Algo tendrá que ver, sospecho, esa estúpida propensión nuestra a la seguridad absoluta, al paraíso perfecto de cielos eternamente azules. Pero, junto a la hipocondría colectiva hija del bienestar, no se me oculta la mano interesada de los poderes que nos gobiernan: alentar pánicos es una excelente forma de control. Interesa a éstos que la ciudadanía se sienta espantada y van azuzando y renovando sus temores porque la anhelan vulnerable. De este modo, alcanzan dos objetivos: de una parte, incapaces de tutelarnos en lo verdaderamente esencial, nos distraen de las inseguridades reales y nos hacen pensar en otras como si fueran más graves; de otra, con la excusa de las mil trampas que nos acechan, van robándonos impunemente trocitos de libertad. Un pueblo que tirita es un pueblo dócil, dispuesto a aceptar lo inaceptable: desde que se le desnude en los aeropuertos o se le maltrate en los hospitales hasta que se intervengan sus conversaciones o se entrometan sin pudor en el tuétano mismo de su privacidad.

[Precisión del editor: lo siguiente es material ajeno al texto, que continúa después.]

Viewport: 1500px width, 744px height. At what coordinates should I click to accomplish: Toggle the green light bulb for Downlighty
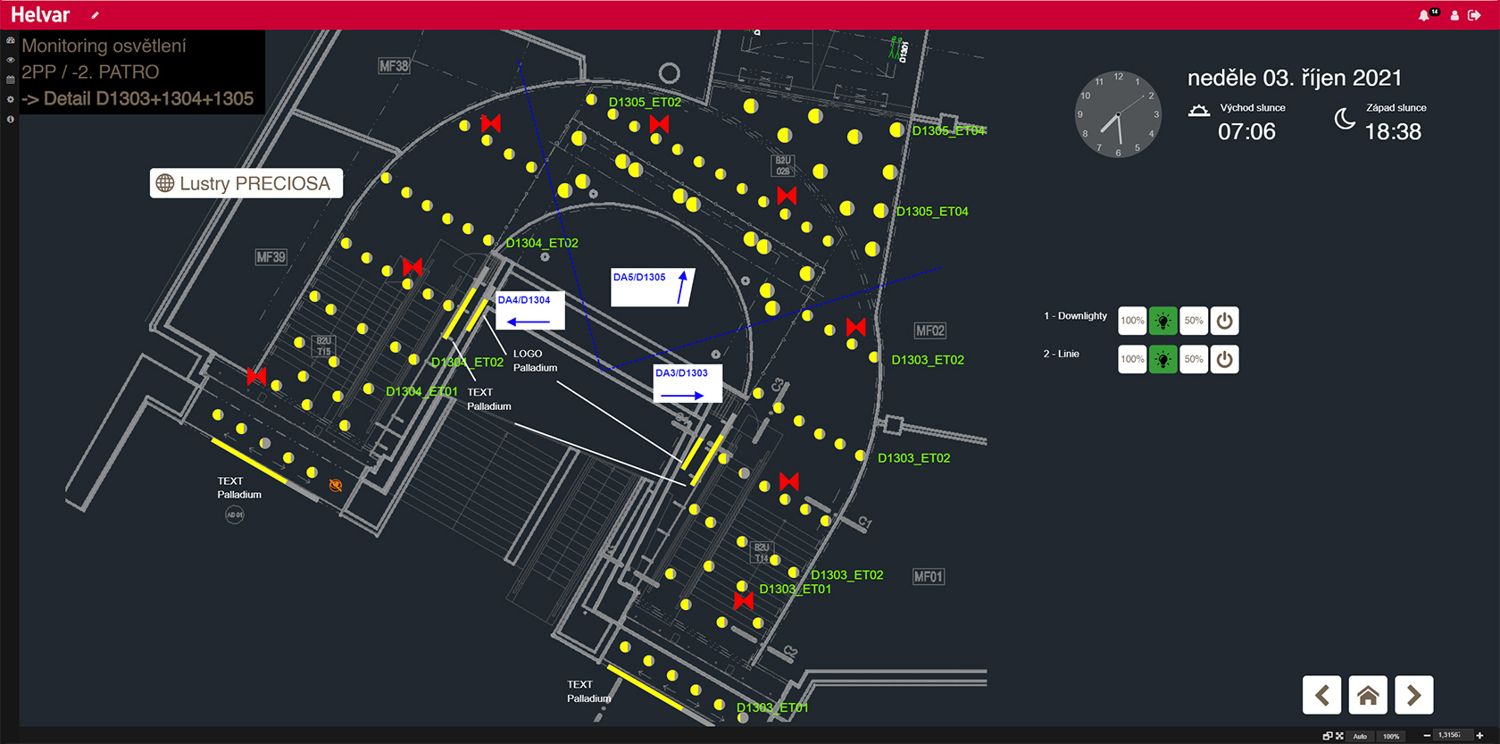[x=1163, y=321]
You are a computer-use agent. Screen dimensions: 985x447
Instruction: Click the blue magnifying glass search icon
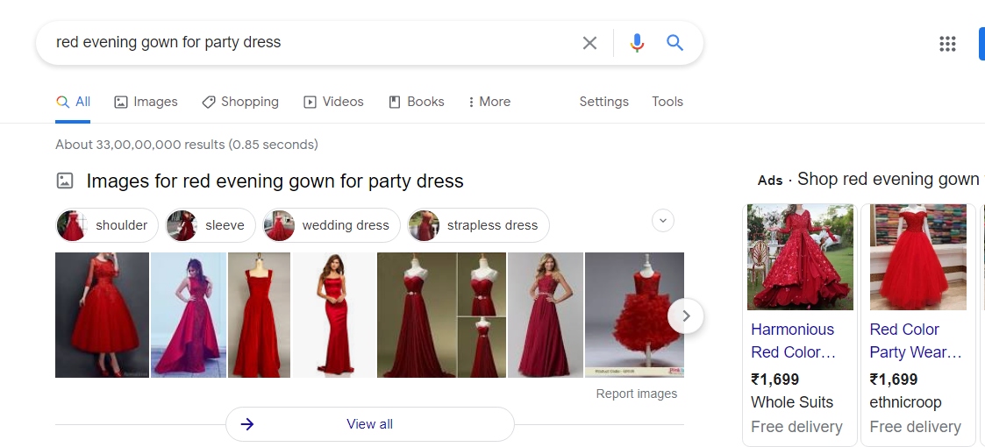tap(675, 43)
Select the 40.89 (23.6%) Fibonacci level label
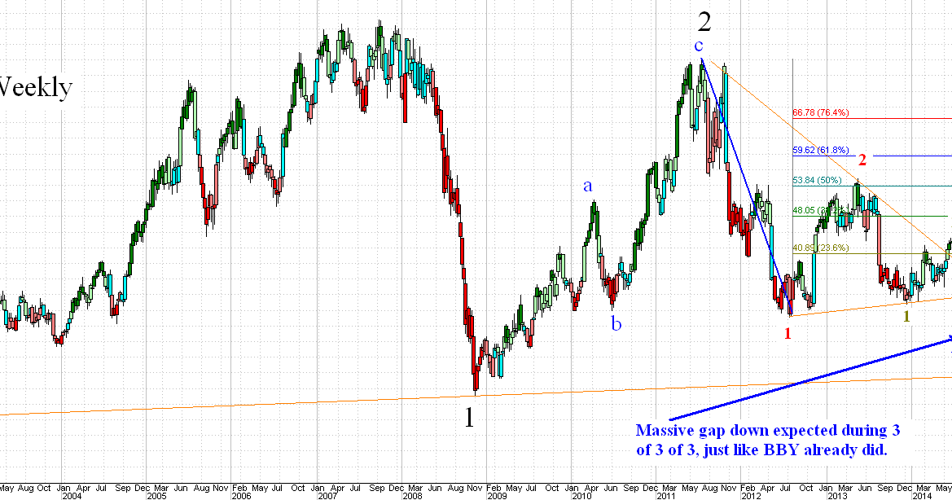 click(821, 248)
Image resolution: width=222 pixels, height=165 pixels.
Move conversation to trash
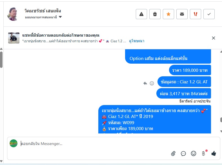[x=155, y=14]
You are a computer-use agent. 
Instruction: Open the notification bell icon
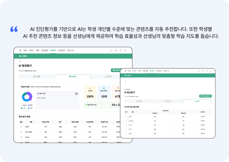tap(111, 50)
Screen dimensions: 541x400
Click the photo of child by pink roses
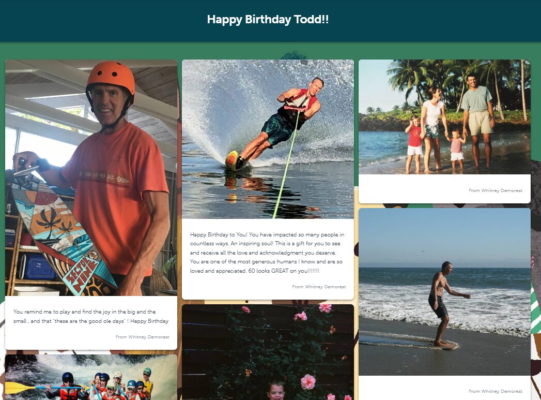268,352
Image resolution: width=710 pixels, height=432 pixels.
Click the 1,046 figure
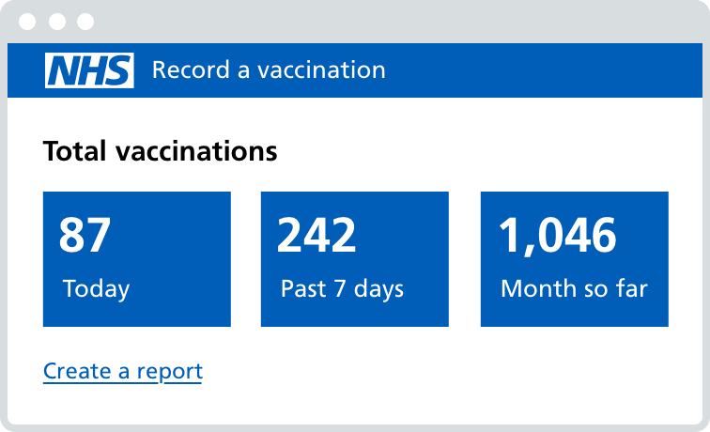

En su novela El país del miedo, nos lo avisaba hace años el sevillano Isaac Rosa: una sociedad neurótica es también una sociedad desarmada. Y frente al virus del pavor que maliciosamente nos inoculan, no cabe sino oponer lo que somos: seres libres, capaces de asumir con inteligencia los vientos malos o buenos que lleguen, dueños celosos de una peripecia que, por azarosa, resulta tan apasionante como intangiblemente nuestra.